El conductor del automóvil era un hombre-robot, un extraño artefacto donde los ojos eran dos lentes a modo de teleobjetivos de una doble cámara de televisión, y la boca una rejilla metálica que ocultaba un altavoz. Los oídos eran igualmente dos rejillas metálicas protectoras de sendos micrófonos, y dos brillantes varillas de acero salían de cada lado del cráneo a modo de antenas.
Los cuatro españoles subieron al automóvil eléctrico, el cual se puso en marcha hacia la compuerta por la cual había salido.
El automóvil, con su conductor robot al volante, entró en un largo tubo de ochenta metros, cerrado al fondo por otra puerta. La puerta exterior se cerró a espaldas de los visitantes. Una tenue luz roja llenaba el interior del tubo mientras éste era recorrido por el automóvil. La puerta del fondo se abrió y el automóvil entró en el autoplaneta.
Una brillante luz amarilla envolvió al grupo como un rayo de sol. Berta miró en torno lanzando una exclamación de sorpresa.
Habíase imaginado la cosmonauta el autoplaneta de forma distinta, aunque sin concretar en el detalle. Tal vez esperaba encontrarse ante una serie de pisos superpuestos, a modo de grandes hangares con sólidas vigas de hierro en los techos, y un bosque de columnas para sostenerlos… algo parecido a un antiguo portaaviones, con compartimientos estancos y un laberinto de angostas puertas y empinadas escalerillas comunicando unas cubiertas con otras.
La realidad le mostró algo totalmente distinto.

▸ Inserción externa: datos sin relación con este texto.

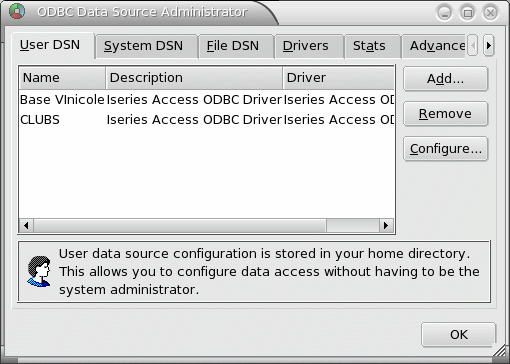Confirm with the OK button
This screenshot has height=364, width=510.
click(x=459, y=334)
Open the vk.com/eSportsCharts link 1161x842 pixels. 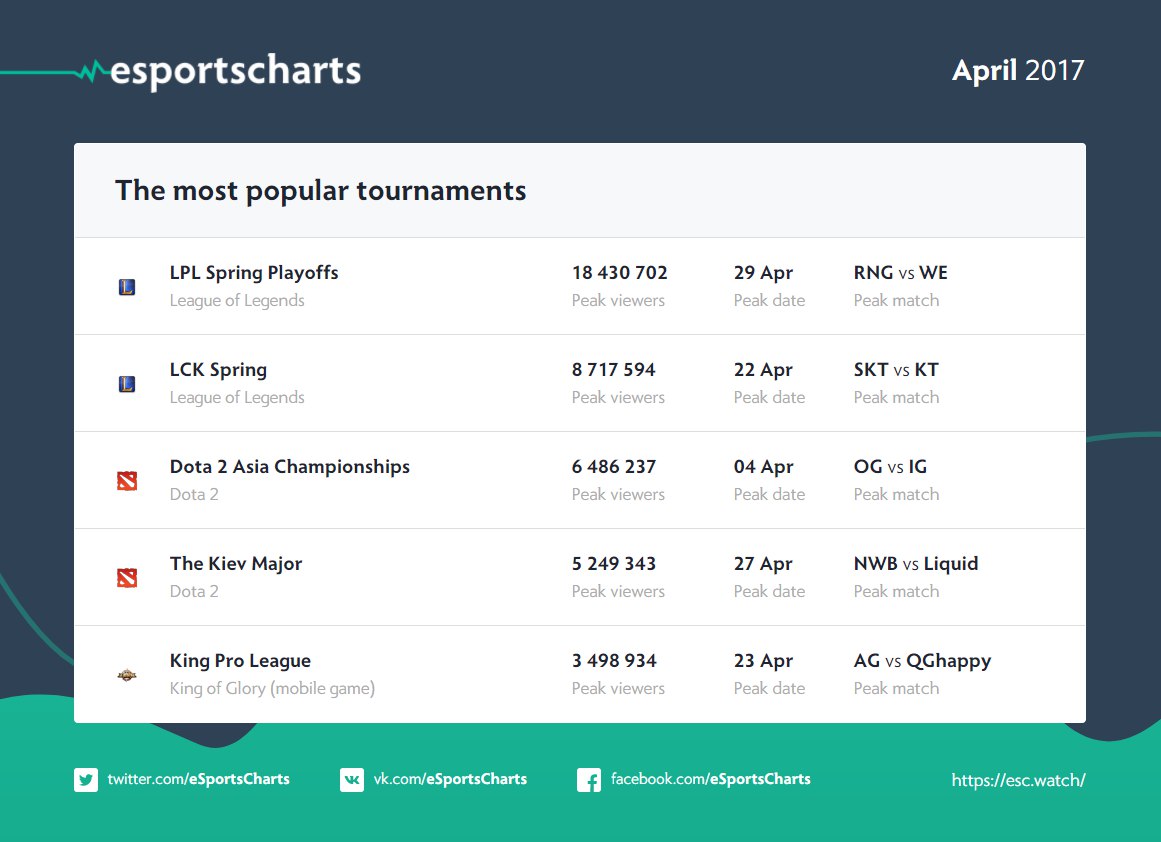[450, 779]
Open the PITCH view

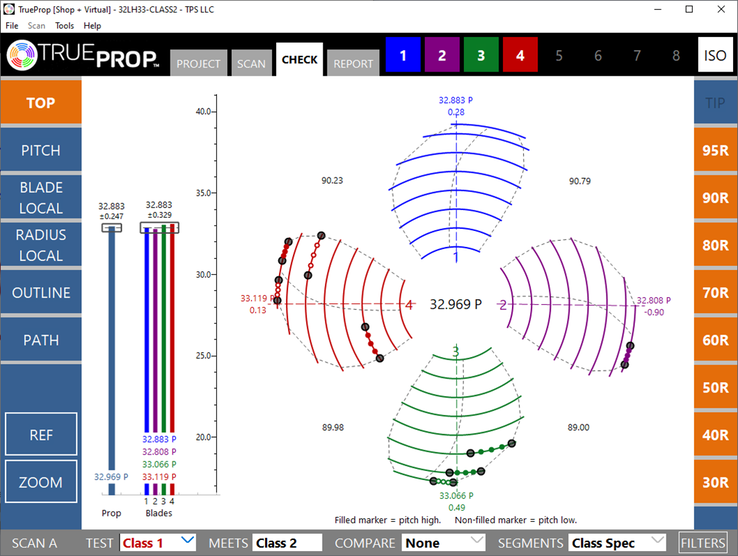coord(40,151)
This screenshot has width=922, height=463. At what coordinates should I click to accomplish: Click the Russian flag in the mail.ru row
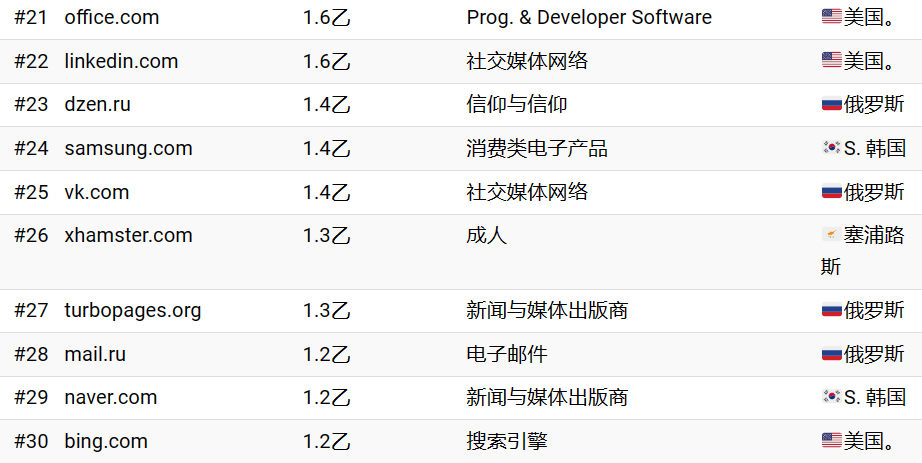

La mitad superior de la esfera, a partir del anillo medio, formaba una sola cúpula que se levantaba sin obstáculos a doscientos metros de altura por encima de la cabeza de Berta.
Cuatro bellos edificios de cristal y mármol, de 60 pisos cada uno, se levantaban simétricamente distribuidos en el centro de esta ciudad concha, atravesando una lámina de cristal transparente que formaba a modo de una terraza suspendida a ciento cincuenta metros de altura.